Benim atalarım, onların ırkından ve dininden olsalardı, Rumların zulmüne uğrar mıydı? Girit’li Türkler "gâvur" olsaydı, o toprakları bırakıp Anavatan’a dönerler miydi?
Yoksa sen, benim atalarımın Türk olup olmadığını, 1924 "MÜBADELESİ"ni gerçekleştiren Ulu Önder Atatürk’ten daha mı iyi biliyorsun?
Bizim, Türklüğümüzden ve Milliyetçiliğimizden asla şüphemiz yoktur"

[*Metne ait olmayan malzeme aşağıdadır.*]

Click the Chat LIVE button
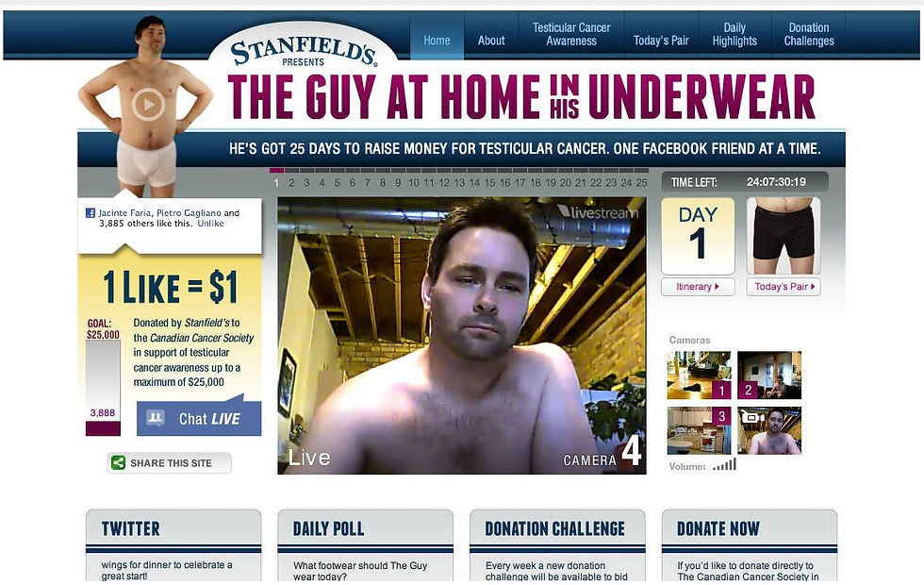The width and height of the screenshot is (924, 585). pos(199,419)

İşte böyle...Ali ağabey gerçekten de hiç yakışık almayan ve gerçek olmayan "Gâvur" sıfatının uydurulması karşısında böylesine sinirlenirken ve haklı olarak herkesin Giritlilerin geçmişini de bugününü de öğrenmesi için tarihi bilgiler aktarırken ben de bazı artniyetli kişilerce onurları kırılmak istenen Giritli kardeşlerimize destek olmak, onlarında müslüman ve bizim özbe öz kardeşimiz, bu vatanın evlatları olduğunu duyurmak için Ali ağabeyimin anlattıklarından da esinlenerek böyle bir yazıyı kaleme alıp siz değerli okurlarımıza duyurmak istedim.
Ne olursa olsun..Bir şeyi bilmemek ayıp değil, o işin aslını öğrenmemek ve yanlış bililerle birini rencide etmeye çalışmak ayıptır.